What is happening here is that the analysis has been done over districts that are small enough for random variation to swamp any systematic variation.  Taking this to extremes, one might calculate deaths per household, and find that in the best households no one at all died that year of any cause.  If we could duplicate that for all households, we could all live for ever.

It's worth saying a bit more about the population sizes in each area.  The Bowel Cancer Map doesn't give these numbers directly, but it reports numbers of deaths and "age-standardised" deaths per 100,000.
Age-standardisation adjusts rates to take into account how many old or young people are in the population being looked at. When rates are age-standardised, you know that differences between the local authority areas do not simply reflect variations in the age structure of the populations...
From the data given it is simple to calculate the age-standardized population used for each area.  On this basis, Rossendale has 76,000 people and City of Glasgow has 675,000.  It is not surprising that the lowest death rate is in one of the smaller areas - they are the ones with the greatest random variation.  But if the results are simply random it is surprising that the highest death rate is in a large area.  So I do think that the high death rate in City of Glasgow is not purely random - the Cancer Research UK data confirm that death rates are significantly higher in Scotland.

One more thing.  Adding up the populations for each area, calculated from the deaths and death rates, I get a UK population of 89.75 million.  Since the true figure for 2008 was about 61 million, that's rather surprising.  Doing the same calculation on the data for number of cases, which the map also gives, I get a UK population of 83 million.  The Cancer Research UK table is using a population of just over 61 million, and therefore gets a noticeably higher death rate for about the same number of deaths.  [Update: I find that the CRUK table offers age-standardized rates also: they are very similar to the Beating Bowel Cancer rates.  The heading in the table reads "Age-standardised rate (European)...", so it seems that the standardization is to a European-average age distribution.]

I'm not sure whether I should be railing against the use of stupid statistics in a good cause... 


  1. Just read about your statistical [re]analysis in an article in The Guardian. Since your header says "If you like something here, please let me know" I just wanted to thank you for the work you did to illuminate the misinterpretation of statistics (even if it was for a good cause). As more data becomes available - especially regarding health issues - I hope your story will inspire others to take a closer, more skeptical, look at claims being made about correlations and causation.

  2. Is there any chance you could post your spreadsheet so we can see how the simulations were constructed? I for one would find that incredibly enlightening!

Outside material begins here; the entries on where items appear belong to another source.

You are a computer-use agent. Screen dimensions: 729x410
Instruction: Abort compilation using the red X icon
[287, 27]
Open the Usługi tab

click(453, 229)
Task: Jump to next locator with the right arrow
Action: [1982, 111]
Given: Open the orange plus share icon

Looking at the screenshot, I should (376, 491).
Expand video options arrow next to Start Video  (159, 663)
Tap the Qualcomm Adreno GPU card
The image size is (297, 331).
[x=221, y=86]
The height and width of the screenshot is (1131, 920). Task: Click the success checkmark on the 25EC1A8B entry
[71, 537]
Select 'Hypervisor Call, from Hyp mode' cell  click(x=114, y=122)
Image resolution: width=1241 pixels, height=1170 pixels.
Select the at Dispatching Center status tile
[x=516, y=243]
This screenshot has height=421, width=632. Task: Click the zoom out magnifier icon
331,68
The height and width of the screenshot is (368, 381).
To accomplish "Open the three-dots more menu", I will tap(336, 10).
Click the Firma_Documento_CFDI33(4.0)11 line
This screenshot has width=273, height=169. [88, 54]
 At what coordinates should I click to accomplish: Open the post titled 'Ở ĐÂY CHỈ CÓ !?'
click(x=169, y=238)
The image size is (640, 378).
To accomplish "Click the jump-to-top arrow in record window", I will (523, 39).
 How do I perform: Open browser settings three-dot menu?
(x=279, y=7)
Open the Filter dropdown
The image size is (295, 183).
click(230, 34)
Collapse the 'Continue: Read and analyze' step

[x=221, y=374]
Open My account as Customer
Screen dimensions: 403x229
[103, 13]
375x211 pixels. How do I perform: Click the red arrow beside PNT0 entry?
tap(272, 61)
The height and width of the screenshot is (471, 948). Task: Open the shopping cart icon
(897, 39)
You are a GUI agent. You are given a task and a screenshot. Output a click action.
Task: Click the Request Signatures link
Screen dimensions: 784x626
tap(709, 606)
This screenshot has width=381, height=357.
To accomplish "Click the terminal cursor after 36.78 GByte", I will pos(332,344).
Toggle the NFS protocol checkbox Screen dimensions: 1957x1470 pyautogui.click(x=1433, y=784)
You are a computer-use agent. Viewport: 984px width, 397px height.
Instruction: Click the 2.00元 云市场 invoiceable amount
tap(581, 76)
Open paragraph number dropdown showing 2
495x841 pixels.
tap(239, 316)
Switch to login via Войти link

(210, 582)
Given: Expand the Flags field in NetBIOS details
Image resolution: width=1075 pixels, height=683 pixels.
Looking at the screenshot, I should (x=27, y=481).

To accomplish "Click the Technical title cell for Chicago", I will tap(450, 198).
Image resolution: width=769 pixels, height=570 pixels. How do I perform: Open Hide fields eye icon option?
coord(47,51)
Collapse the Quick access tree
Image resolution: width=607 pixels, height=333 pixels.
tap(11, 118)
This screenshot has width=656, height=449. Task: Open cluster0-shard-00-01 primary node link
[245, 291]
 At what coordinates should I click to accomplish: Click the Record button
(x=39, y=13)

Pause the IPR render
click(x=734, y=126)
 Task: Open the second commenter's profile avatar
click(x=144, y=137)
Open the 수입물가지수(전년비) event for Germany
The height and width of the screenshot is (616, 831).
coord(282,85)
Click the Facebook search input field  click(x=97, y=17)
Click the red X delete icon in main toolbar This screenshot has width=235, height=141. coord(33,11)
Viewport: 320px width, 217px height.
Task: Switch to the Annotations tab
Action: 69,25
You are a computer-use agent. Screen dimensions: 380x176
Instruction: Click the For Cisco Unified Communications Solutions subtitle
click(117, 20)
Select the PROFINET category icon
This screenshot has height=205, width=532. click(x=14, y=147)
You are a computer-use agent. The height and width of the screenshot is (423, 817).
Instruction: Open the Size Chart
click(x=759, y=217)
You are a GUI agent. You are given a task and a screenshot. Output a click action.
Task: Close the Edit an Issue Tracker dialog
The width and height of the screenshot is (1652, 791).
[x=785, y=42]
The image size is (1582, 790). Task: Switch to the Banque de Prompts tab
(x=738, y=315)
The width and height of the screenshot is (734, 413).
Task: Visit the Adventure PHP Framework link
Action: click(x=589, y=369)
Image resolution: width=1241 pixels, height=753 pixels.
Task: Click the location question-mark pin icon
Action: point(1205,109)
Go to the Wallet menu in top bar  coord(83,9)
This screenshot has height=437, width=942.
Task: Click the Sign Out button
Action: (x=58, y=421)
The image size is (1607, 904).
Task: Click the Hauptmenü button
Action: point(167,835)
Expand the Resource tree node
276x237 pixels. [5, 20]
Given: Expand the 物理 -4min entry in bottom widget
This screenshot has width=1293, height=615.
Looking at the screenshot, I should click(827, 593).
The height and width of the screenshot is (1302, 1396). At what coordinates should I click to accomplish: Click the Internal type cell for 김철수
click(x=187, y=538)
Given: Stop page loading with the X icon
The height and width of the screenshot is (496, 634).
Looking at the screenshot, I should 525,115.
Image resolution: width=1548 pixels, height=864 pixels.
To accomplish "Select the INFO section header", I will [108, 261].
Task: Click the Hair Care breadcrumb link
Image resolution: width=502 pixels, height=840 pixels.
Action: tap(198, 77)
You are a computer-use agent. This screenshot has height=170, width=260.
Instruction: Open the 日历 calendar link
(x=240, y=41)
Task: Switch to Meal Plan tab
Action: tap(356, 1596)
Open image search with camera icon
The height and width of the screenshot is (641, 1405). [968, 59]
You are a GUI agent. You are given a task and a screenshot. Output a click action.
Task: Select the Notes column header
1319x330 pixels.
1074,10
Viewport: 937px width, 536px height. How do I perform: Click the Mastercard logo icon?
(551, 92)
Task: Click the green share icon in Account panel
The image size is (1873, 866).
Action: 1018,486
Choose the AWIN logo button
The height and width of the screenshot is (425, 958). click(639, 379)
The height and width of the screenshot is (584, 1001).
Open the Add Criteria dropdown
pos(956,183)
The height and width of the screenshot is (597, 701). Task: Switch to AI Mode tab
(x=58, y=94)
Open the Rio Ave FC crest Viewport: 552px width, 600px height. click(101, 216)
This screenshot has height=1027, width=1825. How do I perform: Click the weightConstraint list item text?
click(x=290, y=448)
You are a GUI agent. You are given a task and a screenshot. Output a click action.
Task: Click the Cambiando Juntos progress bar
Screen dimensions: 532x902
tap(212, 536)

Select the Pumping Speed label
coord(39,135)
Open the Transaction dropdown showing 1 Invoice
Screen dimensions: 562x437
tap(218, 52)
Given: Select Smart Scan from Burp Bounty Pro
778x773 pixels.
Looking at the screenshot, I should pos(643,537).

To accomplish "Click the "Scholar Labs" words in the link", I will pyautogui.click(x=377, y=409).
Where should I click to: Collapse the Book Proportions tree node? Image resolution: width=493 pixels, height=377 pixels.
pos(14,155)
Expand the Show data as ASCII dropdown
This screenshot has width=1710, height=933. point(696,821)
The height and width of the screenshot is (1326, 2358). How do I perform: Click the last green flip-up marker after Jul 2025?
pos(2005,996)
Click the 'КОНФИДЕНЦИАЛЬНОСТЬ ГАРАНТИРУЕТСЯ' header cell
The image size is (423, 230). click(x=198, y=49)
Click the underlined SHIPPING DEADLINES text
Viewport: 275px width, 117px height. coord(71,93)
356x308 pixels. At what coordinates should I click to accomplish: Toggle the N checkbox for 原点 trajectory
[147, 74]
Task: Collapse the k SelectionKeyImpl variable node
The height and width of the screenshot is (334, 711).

  3. I've posted a simulation spreadsheet at

  4. The very nice for content. Thanks

  5. Very nice content, I always follow you.

  6. Your analysis seems to be arguing that regional death rates are random (in a Poisson distribution) - but also that they are not random (eg Glasgow).

    Please could you explain?

    Surely the complex range of determinants of whether people get bowel cancer, and whether it is successfully treated, must vary from region to region? It certainly would if you looked at say death rates across Europe or the world, where presumably countries with worse health systems would create multiple peaks in any distribution curve.